-- Problem to work on --
Find the lines below in which the string "agent" occurs. Copy each one.

-- Input --
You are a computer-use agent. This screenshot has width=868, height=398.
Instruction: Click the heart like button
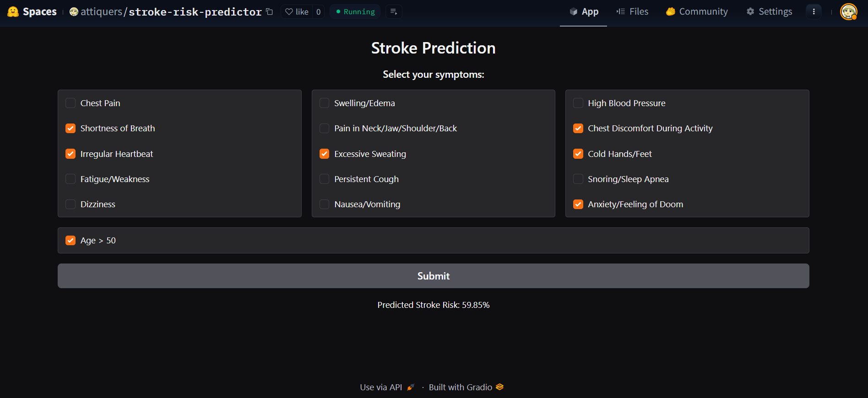[296, 12]
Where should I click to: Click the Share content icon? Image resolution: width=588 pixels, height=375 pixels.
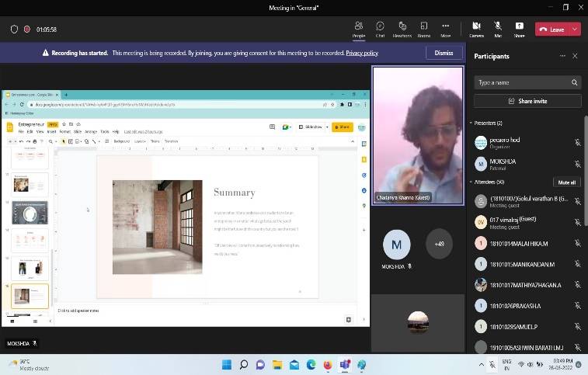point(519,29)
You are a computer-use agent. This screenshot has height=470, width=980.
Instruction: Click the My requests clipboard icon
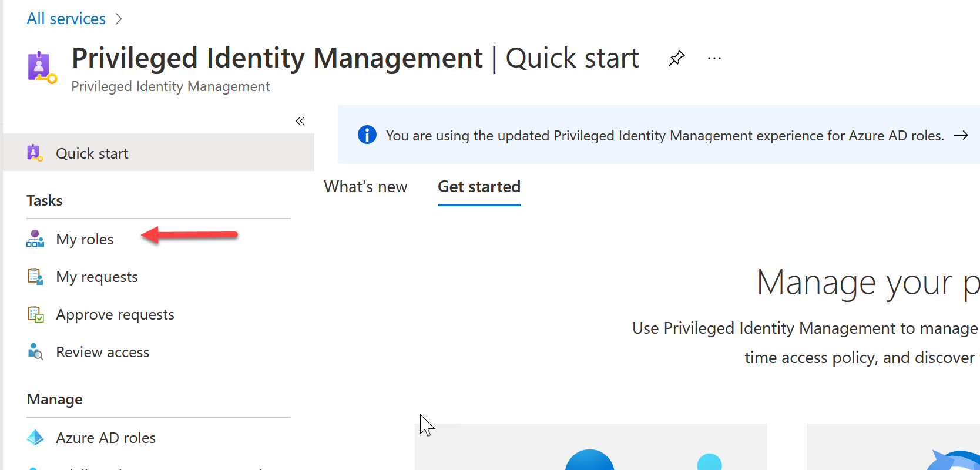pos(35,277)
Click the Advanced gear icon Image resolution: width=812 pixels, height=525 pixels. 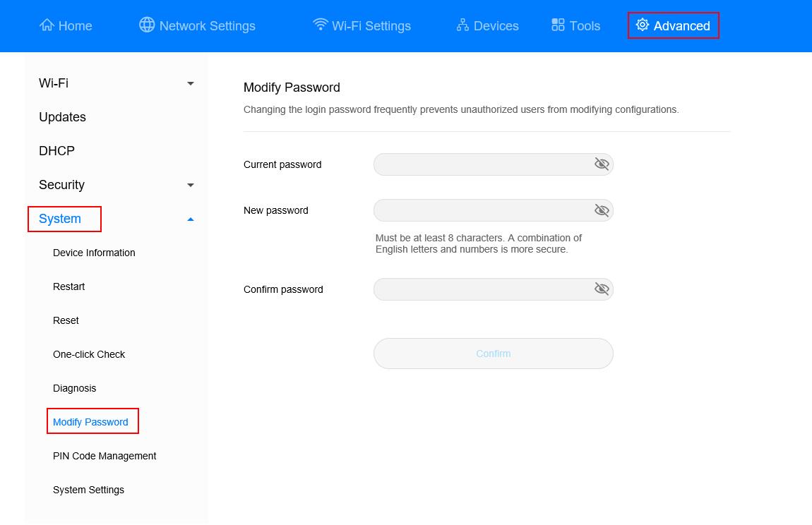pyautogui.click(x=642, y=25)
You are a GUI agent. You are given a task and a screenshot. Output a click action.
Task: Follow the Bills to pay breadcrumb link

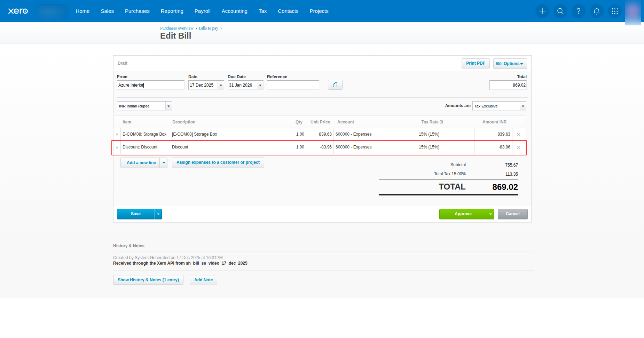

-- Your response --
You are a computer-use agent. This screenshot has width=868, height=398.
You are a computer-use agent. This screenshot has height=470, width=980.
You are a GUI agent. You are given a task and a screenshot. Output a click action.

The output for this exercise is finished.